Posted: Sun Jun 21, 2020 4:52 pm
by XAOC
Thanks for helping out.

Re: Problem after upgrade to exim-4.94-1.el7 on CentOS 7

Posted: Sun Jun 21, 2020 7:56 pm
by RodolfoSouza
peters wrote:
Sun Jun 21, 2020 3:28 pm
Oh sorry my bad yum update is triggered by /usr/local/vesta/bin/v-update-sys-vesta-all so you need to disable it within your VestaCP cron config or exclude exim from your epel source.
I don't have "v-update-sys-vesta-all" in my cron, just the:

/usr/local/vesta/bin/v-update-letsencrypt-ssl
/usr/local/vesta/bin/v-update-sys-rrd
/usr/local/vesta/bin/v-update-user-stats
/usr/local/vesta/bin/v-update-sys-queue webstats
/usr/local/vesta/bin/v-update-sys-queue traffic
/usr/local/vesta/bin/v-update-sys-queue disk

Can any of them be execute the exim update?

Re: Problem after upgrade to exim-4.94-1.el7 on CentOS 7

Posted: Sun Jun 21, 2020 8:31 pm
by peters
I don't think so maybe its initiated from somewhere else.

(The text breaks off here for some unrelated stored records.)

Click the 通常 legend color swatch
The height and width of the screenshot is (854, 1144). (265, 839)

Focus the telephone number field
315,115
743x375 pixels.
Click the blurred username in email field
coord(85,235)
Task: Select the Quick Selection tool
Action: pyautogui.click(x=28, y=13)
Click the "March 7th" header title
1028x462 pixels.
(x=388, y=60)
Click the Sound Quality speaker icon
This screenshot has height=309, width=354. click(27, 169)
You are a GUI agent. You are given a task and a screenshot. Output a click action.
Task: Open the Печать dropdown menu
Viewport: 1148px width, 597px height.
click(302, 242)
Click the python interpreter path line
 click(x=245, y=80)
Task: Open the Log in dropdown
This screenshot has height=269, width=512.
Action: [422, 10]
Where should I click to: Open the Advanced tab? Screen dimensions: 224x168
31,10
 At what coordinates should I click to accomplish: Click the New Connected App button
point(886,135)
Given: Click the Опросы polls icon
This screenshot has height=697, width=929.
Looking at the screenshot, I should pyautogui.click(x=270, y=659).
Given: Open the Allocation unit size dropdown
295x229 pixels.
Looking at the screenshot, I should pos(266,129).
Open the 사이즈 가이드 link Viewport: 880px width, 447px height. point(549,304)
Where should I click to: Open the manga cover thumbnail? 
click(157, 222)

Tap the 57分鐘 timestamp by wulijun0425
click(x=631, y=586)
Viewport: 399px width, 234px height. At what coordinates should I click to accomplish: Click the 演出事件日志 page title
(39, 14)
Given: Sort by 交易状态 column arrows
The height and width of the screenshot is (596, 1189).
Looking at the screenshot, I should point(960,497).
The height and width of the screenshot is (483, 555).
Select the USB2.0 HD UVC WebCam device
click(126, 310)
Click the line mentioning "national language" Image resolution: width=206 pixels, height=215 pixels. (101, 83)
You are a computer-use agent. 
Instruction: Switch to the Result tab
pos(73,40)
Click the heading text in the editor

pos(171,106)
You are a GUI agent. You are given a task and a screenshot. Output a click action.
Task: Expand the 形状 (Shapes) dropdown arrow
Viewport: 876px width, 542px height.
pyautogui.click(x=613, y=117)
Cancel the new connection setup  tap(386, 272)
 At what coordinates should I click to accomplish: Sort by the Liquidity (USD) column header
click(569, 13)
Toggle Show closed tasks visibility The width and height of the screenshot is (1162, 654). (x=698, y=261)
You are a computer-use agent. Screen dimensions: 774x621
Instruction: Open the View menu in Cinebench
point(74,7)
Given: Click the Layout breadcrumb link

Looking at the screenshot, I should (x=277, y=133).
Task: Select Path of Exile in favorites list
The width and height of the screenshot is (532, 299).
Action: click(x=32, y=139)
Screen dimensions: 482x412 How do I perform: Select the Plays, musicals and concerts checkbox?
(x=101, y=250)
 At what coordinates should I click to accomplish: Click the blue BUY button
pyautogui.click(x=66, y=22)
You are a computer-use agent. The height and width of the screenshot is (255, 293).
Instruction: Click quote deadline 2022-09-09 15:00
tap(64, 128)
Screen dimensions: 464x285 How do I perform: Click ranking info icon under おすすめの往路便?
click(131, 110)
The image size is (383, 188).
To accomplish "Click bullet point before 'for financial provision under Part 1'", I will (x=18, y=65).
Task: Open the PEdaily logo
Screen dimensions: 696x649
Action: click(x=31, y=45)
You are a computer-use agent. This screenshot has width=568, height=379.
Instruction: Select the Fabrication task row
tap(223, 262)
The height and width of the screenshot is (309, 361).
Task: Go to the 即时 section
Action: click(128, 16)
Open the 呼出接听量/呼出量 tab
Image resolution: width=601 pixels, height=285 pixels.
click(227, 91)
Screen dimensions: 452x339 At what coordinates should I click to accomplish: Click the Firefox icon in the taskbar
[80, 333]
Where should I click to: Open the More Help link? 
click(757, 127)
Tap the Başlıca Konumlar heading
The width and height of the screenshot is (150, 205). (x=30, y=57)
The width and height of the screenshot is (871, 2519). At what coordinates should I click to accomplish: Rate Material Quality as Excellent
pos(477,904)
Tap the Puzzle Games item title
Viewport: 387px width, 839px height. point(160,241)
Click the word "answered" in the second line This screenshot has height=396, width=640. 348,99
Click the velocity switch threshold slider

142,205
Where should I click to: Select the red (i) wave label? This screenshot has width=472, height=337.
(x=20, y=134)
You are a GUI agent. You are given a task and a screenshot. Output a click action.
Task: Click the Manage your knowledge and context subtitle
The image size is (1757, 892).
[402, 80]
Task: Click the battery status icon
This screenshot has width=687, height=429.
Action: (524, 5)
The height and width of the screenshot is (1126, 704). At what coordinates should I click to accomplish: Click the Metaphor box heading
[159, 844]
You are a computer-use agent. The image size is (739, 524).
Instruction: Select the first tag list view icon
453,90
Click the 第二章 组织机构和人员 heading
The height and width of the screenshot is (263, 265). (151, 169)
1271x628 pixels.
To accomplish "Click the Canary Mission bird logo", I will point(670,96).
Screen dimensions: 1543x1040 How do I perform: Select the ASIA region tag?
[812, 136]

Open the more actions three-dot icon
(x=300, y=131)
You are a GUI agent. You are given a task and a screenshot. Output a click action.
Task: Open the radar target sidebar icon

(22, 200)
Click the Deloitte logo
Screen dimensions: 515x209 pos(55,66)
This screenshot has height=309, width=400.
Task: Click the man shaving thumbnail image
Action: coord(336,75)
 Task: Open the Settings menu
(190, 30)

To ensure that you stay on exim 4.93 as long as there will be no other solution I recommend to exclude exim from receiving updates.

Run the following:

vi /etc/yum.repos.d/epel.repo
Insert exclude=exim within the [epel] part right under gpgkey=file:///etc/pki/rpm-gpg/RPM-GPG-KEY-EPEL-7

This ensures that whenever yum update is executed it will exclude to update exim.

Important: Please do not forget to remove the exclude when this issue has been resolved. Otherwise it will threaten your system by not updating exim with future versions and security bugfixes.